BACKGROUND OF THE INVENTION
The commercial production of olefins such as ethylene and propylene
relies mainly on the pyrolysis of light hydrocarbon feeds at high
temperatures. Thermal cracking of ethane, propane or higher
hydrocarbons invariably leaves un-cracked paraffins and other
undesirable compounds in the product stream. The undesirable
paraffins (e.g. ethane, propane etc.) must be separated from
ethylene, propylene and other products which, due to the similar
boiling points of paraffins and olefins having the same carbon
number, requires the use of energy intensive cryogenic distillation
columns. Such "superfractionations" represent a significant portion
of the cost associated with running a cracking unit. Specifically,
it would be beneficial if expensive C2 or C3 splitter columns could
be augmented or replaced.
In the interests of reducing cost and operating complexity, several
methods have been explored to replace the expensive separation
processes used in traditional hydrocracking plants. These include
selectively adsorptive membranes (see for example U.S. Pat. Nos.

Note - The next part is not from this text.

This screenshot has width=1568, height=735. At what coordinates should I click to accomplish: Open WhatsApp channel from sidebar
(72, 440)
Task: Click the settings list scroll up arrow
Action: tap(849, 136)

6,395,067; 6,340,433; Kotelnikov et al. in Stud. Surf. Sci. Catal.
2004, v 147, p 67 and Bryan et al. in Sep. Purif. Rev. 2004, v 33,
p 157), liquid extraction systems, and pressure swing adsorption
methods (see for example U.S. Pat. Nos 3,430,418; 4,589,888; and
6,497,750).
Pressure swing adsorption (PSA) processes generally include i) a
high pressure adsorption step, during which a component in a
gaseous mixture is selectively adsorbed onto an adsorbent substrate
ii) a purging step, during which non-adsorbed components are
collected as waste, recycle or product effluent; and iii) a low
pressure de-sorption step or regeneration step, during which the
selectively adsorbed component is released form the adsorbent
substrate (see for example, U.S. Pat. No. 6,197,092 that is
incorporated herein by reference). In a PSA processes, the
adsorbent material is typically packed in one or more beds, and
various pressurization/depressurization protocols including the
application of vacuum can be used (see Adsorption, Gas Separation
in the Kirk-Othmer Encyclopedia of Chemical Technology, Copyright
John Wiley & Sons, Inc. vol 1, pg 617 and references cited
therein).
Several types of adsorbents have been developed for the separation
of various gas mixtures by PSA processes, and the useful
application of each depends mainly of the nature of the gases to be
separated. PSA, and similar separation processes such as thermal
swing adsorption (TSA), may utilize a kinetically effected
separation, which excludes one potential adsorbent due to pore
diameter restrictions in the adsorbent, and/or thermodynamically
effected separation, in which one potential adsorbate binds more
strongly to the adsorbent than another potential adsorbate under
equilibrium conditions. Thermodynamic separations may be
facilitated by electrostatic or bonding interactions between an
adsorbent material and an adsorbate molecule.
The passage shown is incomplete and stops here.